Кризис советского государства позволяет состояться осенью 1991 года чеченской «этнической революции», возглавляемой Объединенным конгрессом чеченского народа под лозунгами национального суверенитета/отделения от России, а затем и строительства исламского государства. Становление нового политического режима в Чечне сопровождается разрушением социальной инфраструктуры, ростом преступности и исходом нечеченского населения из республики. В декабре 1994 года начинается длящийся и поныне период вооруженного противостояния российского федерального центра и лояльных общероссийскому проекту чеченских сил с одной стороны и структур чеченского сепаратистского режима, с другой. К 2002–2003 году эти структуры выдавливаются в состояние горной и поселенческой герильи, опирающейся на поддержку части местного населения и организационно-финансовую помощь некоторых общественных институтов и политических групп в арабском/исламском зарубежье. Уже первая война в Чечне является самыми тяжелыми по своим гуманитарным последствиям этнополитическим конфликтом в постсоветском пространстве: около 35 тыс. погибших и более 350 тыс. беженцев. Масштабы военно-политической и гуманитарной катастрофы на территории Чеченской республики в 1991–2003… году, скрывают в своей драматической тени целый ряд проектов по ревизии границ этой республики. Вместе с почти полным исходом русских из Чечни, в том числе из ее затеречных Наурского и Шелковского районов, лишаются своей социальной основы требования о возвращении этих районов в состав Ставрополья. Еще раньше, в 1991–1992 году, теряет свою этническую базу политический проект по восстановлению Сунженского казачьего округа. Территория, некогда входившая в этот округ, формально оспаривается между Чечней и Ингушетией, но фактически — по принципу преобладающего этнического расселения — является сегодня частью Республики Ингушетия (кроме Ассин[ов]ской и Серноводска).

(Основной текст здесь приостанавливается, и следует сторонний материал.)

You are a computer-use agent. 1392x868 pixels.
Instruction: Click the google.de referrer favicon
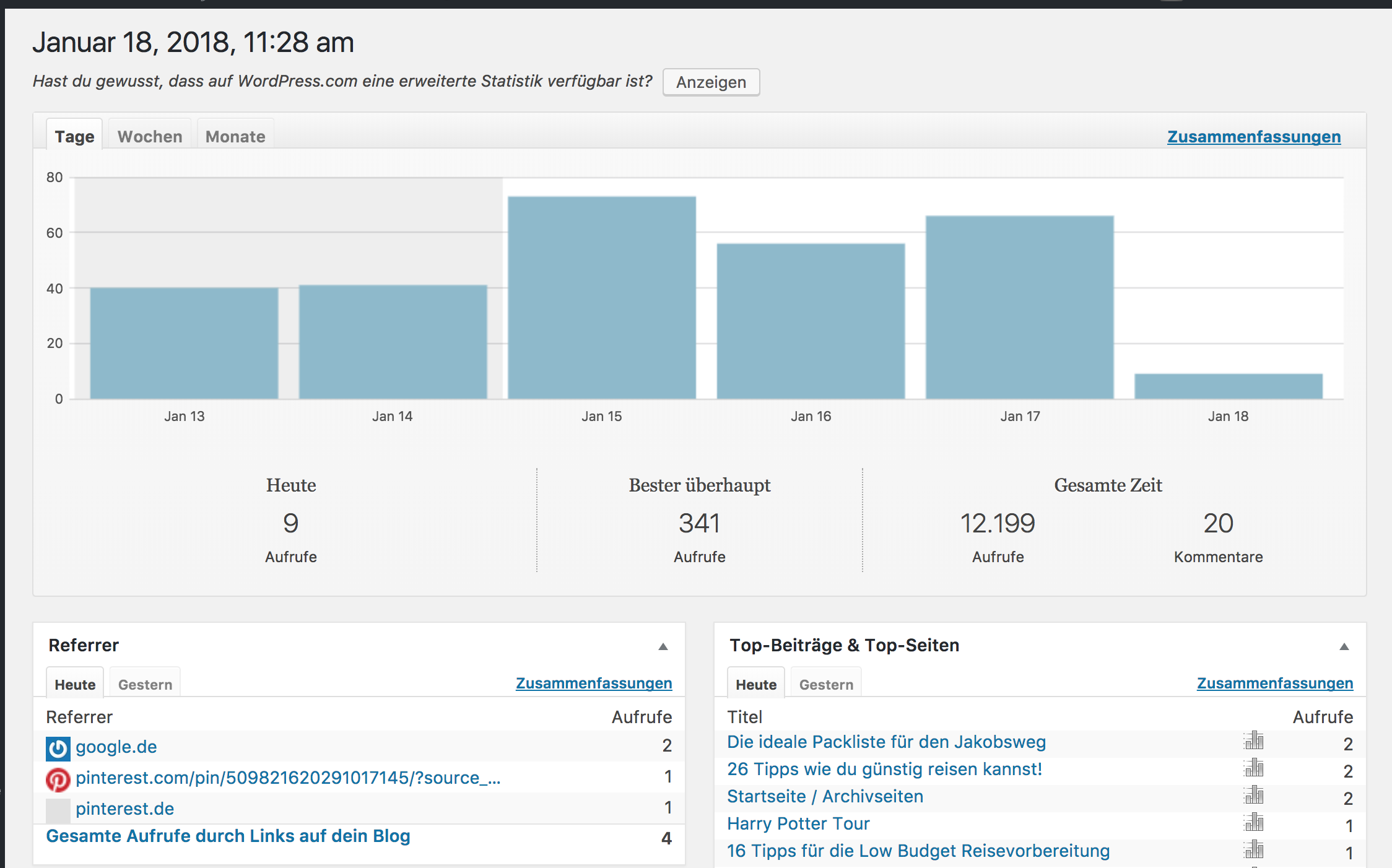click(58, 748)
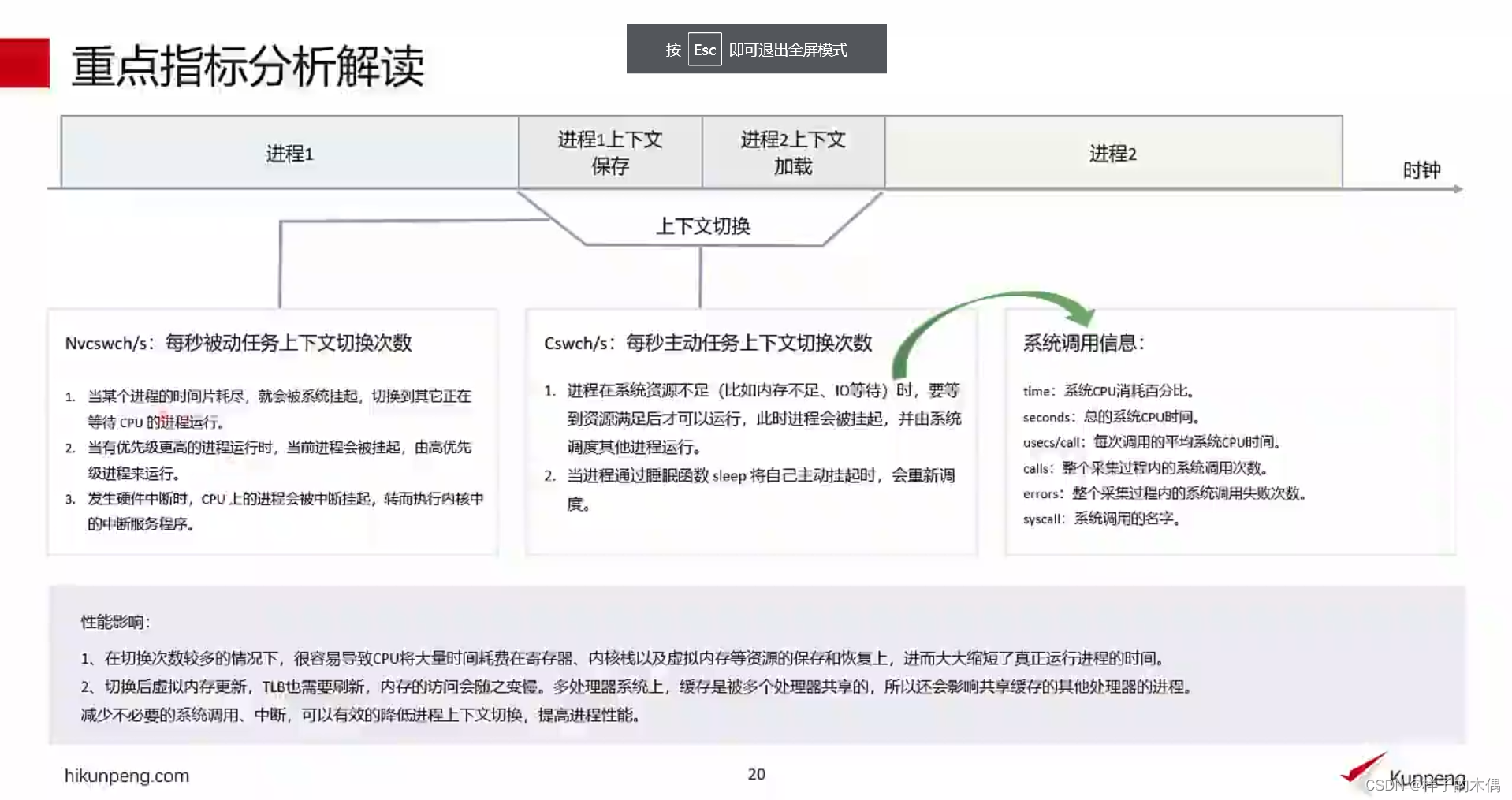Select the 进程2 process block
The height and width of the screenshot is (800, 1512).
click(1112, 153)
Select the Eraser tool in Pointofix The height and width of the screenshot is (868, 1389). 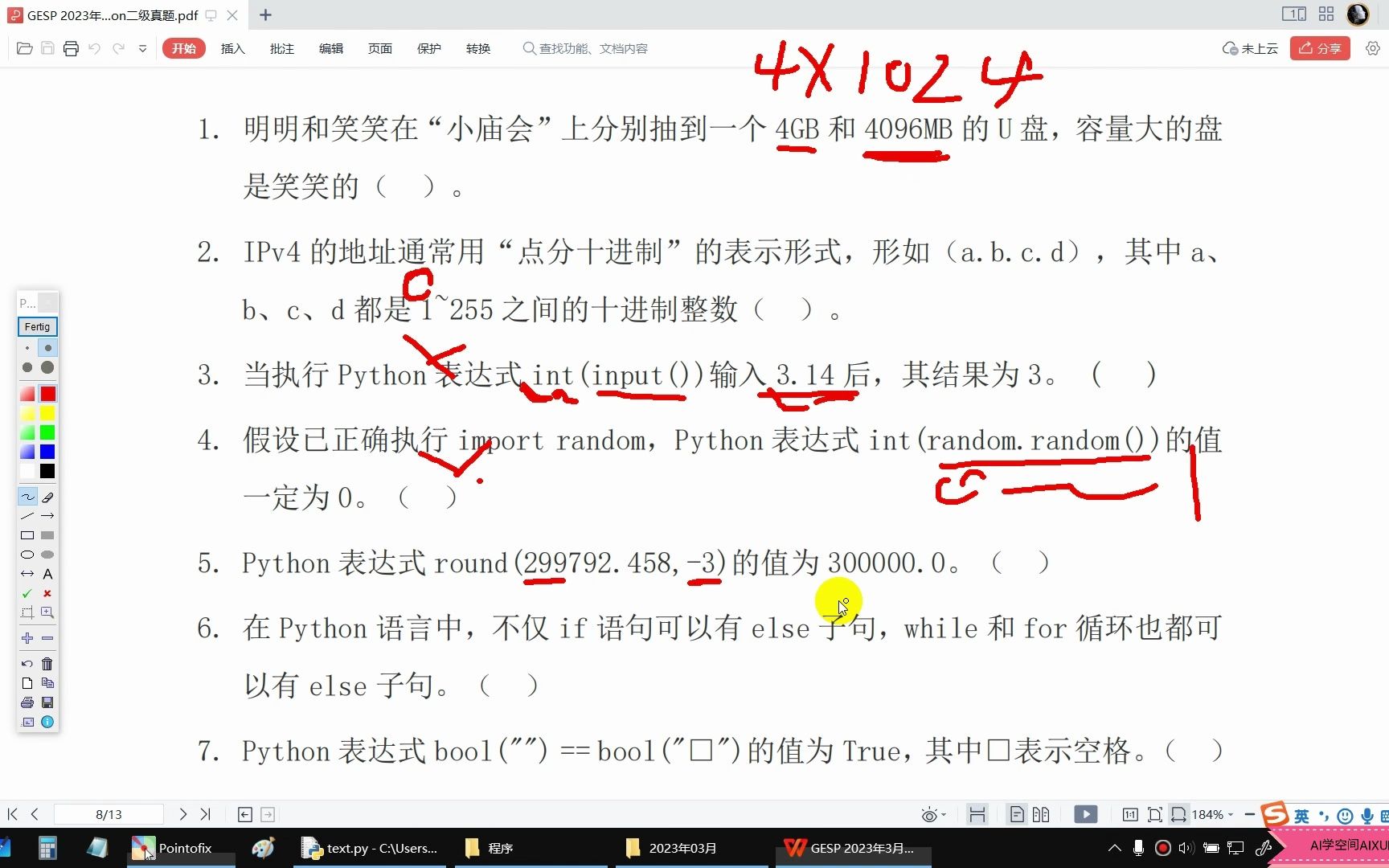click(x=47, y=496)
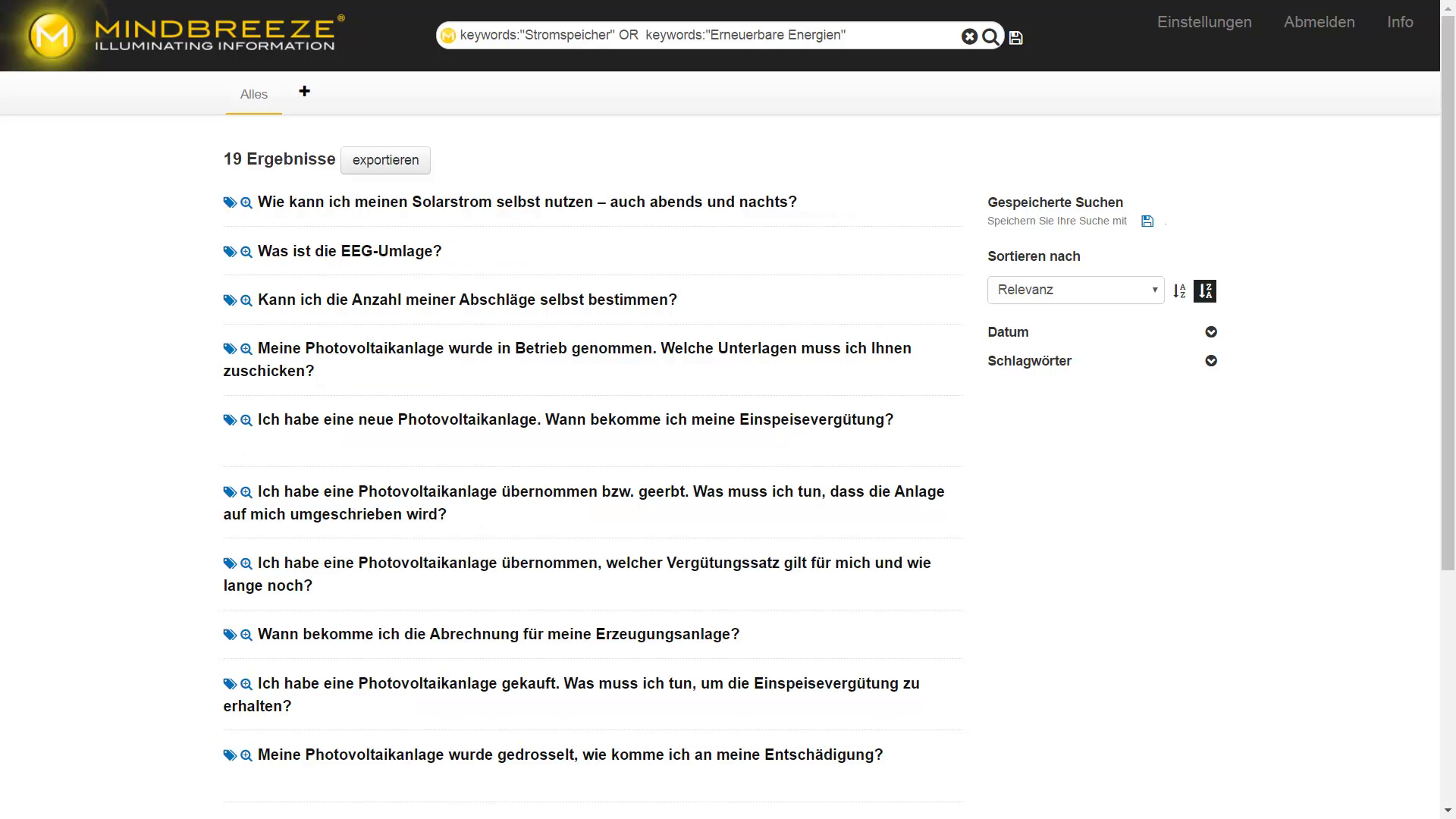Click the exportieren button

click(385, 160)
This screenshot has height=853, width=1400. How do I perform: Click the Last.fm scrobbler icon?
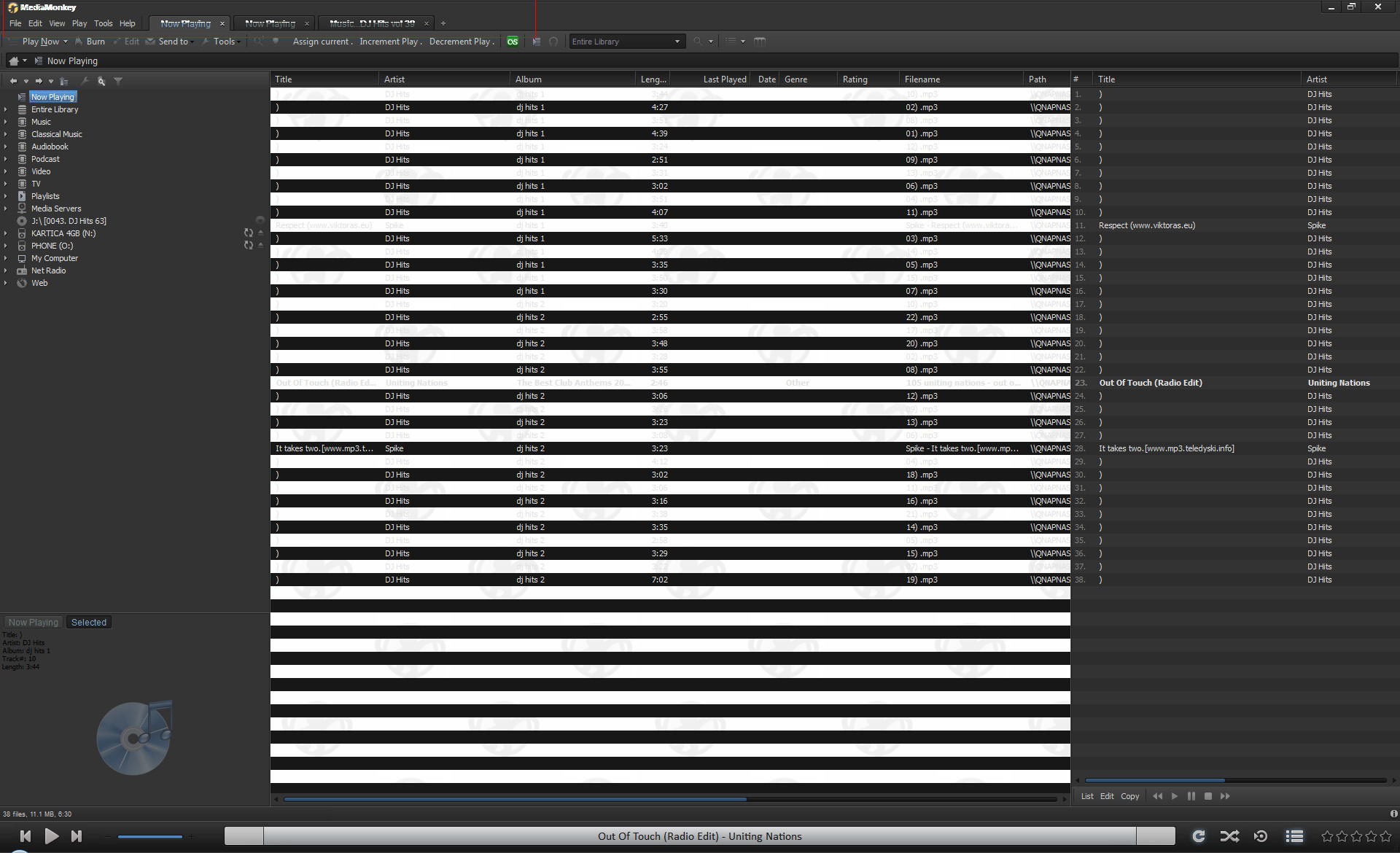point(513,42)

В начале 1990-х годов в политической повестке возникает вопрос о создании Ногайской автономии, включающей все территории Ногайской степи, разделенной с 1957 года между Ставропольским краем, Дагестаном и бывшей Чечено-Ингушетией. Более умеренный проект предполагает создание национальной автономии на основе Ногайского района Дагестана и прилегающей к нему части Ставрополья (бывший Каясулинский район). Вопрос Ногайской автономии в значительной мере питается миграционными процессами внутри Дагестана и существенным изменением этнической структуры левобережных/затеречных районов этой республики. Бывшие некогда преимущественно казачьими (Потеречье) и ногайскими, степные районы нынешнего Северного Дагестана становятся зоной все более внушительного хозяйственно-экономического и поселенческого присутствия выходцев из обществ Дагестана Нагорного. Политической реакцией на эти процессы в конце 1980-х годов становятся проекты образования Ногайской автономии, восстановления Кизлярского округа как территориальной автономии нижнетерского казачества и ногайцев и, как более радикальный вариант, возврат территории бывшего Кизлярского округа в состав Ставрополья.

К проектам казачьего и ногайского автономизма/отделения от Дагестана на рубеже 1980-х и 90-х годов примыкает еще ряд проектов по реконструкции всей национально-государственной структуры Республики Дагестан. В 1990 году Кумыкское национальное движение Тенглик провозглашает своей задачей «национально-государственное самоопределение кумыкского народа в пределах его исторических территорий», на которых проектируется создание автономии или даже самостоятельной республики в составе России. Данные территории определяются как охватывающие нынешние Бабаюртовский, Буйнакский, Карабудахкентский, Каякентский, Кизилюртовский, Хасавюртовский районы и Махачкалу (более четверти всей территории Дагестана). В 1950–80-е годы состоялось хозяйственно-поселенческое освоение значительных сегментов кумыкской равнины переселенцами из нагорных аварских, даргинских и лакских обществ. Сегодня территория гипотетической кумыкской автономии — это мозаичный пояс, состоящий из кумыкских, аварских, даргинских, чеченских, ногайских, лакских сел и прикутанных отселков. Если Нагорный Дагестан, с его устойчивой историко-территориальной композицией джамаатов, еще можно в какой-то степени мыслить в категориях размежевания и «этнической кантонизации», то ситуация в равнинном и приморском Дагестане ставит на повестку дня поиск иных моделей дальнейшего развития республики. Дефрагментация этого пояса и сочленение в этнически однородные и компактные образования — затея заведомо катастрофическая по своим последствиям. Именно чересполосное расселение основных этнических групп в равнинной и приморской частях республики и смешанное население городов является важным композиционным фактором для единства Дагестана.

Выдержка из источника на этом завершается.